## Work task
Look below for the line containing "Task: Add stock with 自选 button"; from there through the line containing "This screenshot has height=847, width=1352.", both lines included, please set down each line exactly and nothing else.

Stored data:
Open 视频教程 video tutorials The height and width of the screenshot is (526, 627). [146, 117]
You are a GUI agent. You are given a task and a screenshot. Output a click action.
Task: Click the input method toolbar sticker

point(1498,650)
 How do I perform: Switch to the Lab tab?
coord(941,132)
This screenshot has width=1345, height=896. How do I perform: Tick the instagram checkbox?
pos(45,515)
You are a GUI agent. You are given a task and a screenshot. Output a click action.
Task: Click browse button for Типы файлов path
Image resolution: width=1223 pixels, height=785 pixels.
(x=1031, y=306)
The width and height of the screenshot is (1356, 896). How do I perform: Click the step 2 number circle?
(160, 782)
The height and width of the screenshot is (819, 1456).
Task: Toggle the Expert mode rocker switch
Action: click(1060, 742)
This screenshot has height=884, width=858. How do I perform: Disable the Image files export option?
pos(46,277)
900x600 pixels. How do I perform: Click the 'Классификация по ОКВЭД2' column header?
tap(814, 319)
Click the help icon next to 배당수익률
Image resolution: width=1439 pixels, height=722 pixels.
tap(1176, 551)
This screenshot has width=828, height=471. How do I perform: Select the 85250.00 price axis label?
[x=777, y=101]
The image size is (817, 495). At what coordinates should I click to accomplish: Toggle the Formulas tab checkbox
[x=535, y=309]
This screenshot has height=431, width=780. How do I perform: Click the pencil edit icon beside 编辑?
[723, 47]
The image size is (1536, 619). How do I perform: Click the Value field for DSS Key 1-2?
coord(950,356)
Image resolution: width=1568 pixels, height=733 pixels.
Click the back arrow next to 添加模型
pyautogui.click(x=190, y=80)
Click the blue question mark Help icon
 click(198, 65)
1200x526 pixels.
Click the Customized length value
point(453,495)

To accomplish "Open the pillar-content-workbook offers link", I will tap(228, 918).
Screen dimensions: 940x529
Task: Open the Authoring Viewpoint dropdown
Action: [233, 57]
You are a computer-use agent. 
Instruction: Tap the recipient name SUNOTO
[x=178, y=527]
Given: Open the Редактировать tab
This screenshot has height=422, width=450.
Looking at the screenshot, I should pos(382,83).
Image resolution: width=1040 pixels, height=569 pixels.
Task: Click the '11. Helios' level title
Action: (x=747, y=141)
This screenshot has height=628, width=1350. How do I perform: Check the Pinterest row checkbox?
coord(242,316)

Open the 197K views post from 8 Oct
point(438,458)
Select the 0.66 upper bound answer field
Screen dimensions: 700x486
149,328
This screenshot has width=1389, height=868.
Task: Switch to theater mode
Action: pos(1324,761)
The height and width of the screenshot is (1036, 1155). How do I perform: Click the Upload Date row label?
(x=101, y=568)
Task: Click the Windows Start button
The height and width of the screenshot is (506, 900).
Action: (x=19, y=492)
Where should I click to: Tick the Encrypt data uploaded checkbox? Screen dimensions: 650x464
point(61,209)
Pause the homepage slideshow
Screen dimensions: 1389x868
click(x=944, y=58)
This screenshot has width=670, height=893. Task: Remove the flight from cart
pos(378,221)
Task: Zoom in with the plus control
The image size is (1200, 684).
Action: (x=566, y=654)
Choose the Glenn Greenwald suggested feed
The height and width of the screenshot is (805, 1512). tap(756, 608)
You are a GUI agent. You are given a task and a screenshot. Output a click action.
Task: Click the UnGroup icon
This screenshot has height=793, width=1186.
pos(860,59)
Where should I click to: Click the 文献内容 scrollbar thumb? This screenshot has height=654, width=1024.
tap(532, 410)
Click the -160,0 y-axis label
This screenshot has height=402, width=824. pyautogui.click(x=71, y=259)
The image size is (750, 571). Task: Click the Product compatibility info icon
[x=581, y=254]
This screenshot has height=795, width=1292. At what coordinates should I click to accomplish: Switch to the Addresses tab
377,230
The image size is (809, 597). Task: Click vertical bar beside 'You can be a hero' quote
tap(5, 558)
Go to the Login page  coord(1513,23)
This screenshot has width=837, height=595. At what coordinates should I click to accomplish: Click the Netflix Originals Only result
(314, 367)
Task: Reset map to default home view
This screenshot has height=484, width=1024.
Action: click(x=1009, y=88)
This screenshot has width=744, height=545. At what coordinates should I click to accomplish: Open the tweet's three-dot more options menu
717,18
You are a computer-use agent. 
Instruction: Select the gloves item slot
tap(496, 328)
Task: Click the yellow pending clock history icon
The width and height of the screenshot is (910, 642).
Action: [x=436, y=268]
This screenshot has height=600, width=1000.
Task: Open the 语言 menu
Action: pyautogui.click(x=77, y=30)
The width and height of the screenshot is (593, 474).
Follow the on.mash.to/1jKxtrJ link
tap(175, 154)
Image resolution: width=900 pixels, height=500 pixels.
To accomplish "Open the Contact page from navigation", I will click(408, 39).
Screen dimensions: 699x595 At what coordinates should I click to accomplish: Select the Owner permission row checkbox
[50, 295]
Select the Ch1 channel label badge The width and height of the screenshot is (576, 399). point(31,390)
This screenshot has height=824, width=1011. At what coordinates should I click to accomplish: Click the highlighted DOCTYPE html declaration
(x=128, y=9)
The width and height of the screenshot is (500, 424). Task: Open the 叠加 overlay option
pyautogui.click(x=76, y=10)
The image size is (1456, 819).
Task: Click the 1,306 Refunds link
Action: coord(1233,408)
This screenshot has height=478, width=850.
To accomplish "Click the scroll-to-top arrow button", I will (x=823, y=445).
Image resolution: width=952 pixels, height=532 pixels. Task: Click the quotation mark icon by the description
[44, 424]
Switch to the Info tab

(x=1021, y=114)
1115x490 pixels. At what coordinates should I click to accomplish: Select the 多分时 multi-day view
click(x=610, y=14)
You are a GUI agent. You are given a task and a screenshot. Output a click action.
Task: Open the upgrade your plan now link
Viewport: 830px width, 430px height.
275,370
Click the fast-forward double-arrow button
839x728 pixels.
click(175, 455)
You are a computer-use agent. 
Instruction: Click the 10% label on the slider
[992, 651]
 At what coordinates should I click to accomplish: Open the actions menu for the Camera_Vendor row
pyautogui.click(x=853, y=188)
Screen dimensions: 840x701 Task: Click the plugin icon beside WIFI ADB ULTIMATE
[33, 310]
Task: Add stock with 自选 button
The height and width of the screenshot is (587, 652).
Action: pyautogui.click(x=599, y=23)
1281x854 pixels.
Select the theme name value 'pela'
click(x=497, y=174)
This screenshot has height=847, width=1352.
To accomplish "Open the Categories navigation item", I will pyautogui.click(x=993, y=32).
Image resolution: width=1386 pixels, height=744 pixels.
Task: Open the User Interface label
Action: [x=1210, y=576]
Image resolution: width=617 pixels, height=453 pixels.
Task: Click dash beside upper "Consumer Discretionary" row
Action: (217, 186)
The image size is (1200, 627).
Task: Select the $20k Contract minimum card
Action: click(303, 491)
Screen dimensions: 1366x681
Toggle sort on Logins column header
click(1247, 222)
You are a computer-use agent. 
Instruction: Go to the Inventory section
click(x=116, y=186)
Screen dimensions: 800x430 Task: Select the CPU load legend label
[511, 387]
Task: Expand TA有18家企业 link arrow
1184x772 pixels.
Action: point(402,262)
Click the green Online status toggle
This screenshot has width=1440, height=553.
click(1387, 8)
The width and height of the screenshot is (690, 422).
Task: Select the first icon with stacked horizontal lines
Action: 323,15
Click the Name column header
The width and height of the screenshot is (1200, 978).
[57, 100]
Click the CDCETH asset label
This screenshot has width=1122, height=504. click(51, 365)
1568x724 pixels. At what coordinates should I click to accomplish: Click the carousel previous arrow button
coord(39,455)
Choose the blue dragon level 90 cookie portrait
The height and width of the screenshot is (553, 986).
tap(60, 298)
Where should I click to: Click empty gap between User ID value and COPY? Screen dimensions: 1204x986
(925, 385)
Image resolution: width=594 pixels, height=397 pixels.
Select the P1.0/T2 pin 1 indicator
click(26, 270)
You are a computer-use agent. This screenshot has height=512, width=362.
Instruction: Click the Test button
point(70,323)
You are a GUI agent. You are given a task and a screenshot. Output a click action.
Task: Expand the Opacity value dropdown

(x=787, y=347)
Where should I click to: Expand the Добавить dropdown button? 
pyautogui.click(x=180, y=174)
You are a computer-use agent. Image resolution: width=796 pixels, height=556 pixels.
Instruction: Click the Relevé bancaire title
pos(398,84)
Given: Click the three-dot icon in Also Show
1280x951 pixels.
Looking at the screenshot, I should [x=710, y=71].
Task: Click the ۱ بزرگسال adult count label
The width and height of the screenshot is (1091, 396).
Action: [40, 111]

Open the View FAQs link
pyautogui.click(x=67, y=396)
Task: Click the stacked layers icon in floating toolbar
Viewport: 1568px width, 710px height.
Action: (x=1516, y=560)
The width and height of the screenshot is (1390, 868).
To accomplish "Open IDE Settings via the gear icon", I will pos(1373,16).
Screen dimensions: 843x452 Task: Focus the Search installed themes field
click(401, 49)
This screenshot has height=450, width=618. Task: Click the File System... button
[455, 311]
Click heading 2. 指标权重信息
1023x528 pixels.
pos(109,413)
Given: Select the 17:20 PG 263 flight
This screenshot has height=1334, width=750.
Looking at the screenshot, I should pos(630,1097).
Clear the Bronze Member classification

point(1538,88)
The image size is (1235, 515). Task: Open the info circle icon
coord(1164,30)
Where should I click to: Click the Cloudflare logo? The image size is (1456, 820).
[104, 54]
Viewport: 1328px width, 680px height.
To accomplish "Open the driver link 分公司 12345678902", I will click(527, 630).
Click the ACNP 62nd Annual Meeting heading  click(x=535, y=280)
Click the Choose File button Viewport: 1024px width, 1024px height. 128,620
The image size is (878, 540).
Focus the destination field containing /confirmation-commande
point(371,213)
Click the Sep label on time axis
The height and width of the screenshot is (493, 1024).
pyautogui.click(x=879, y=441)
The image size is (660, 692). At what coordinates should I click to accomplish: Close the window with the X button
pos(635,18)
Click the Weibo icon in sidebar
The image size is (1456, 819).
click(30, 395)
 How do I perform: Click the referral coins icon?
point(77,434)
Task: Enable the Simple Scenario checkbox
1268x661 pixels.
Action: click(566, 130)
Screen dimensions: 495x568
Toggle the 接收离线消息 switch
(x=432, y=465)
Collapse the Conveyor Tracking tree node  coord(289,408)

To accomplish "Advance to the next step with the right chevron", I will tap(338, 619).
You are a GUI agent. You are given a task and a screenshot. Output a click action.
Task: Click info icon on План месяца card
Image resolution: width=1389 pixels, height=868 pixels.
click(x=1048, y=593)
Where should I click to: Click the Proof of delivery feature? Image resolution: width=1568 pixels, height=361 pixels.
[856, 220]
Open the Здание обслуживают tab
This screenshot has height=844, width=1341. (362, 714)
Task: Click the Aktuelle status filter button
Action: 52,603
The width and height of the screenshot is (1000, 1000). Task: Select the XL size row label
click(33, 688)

## Your solution
Task: Add stock with 自选 button
The height and width of the screenshot is (587, 652).
Action: pyautogui.click(x=599, y=23)
1281x854 pixels.
Select the theme name value 'pela'
click(x=497, y=174)
This screenshot has height=847, width=1352.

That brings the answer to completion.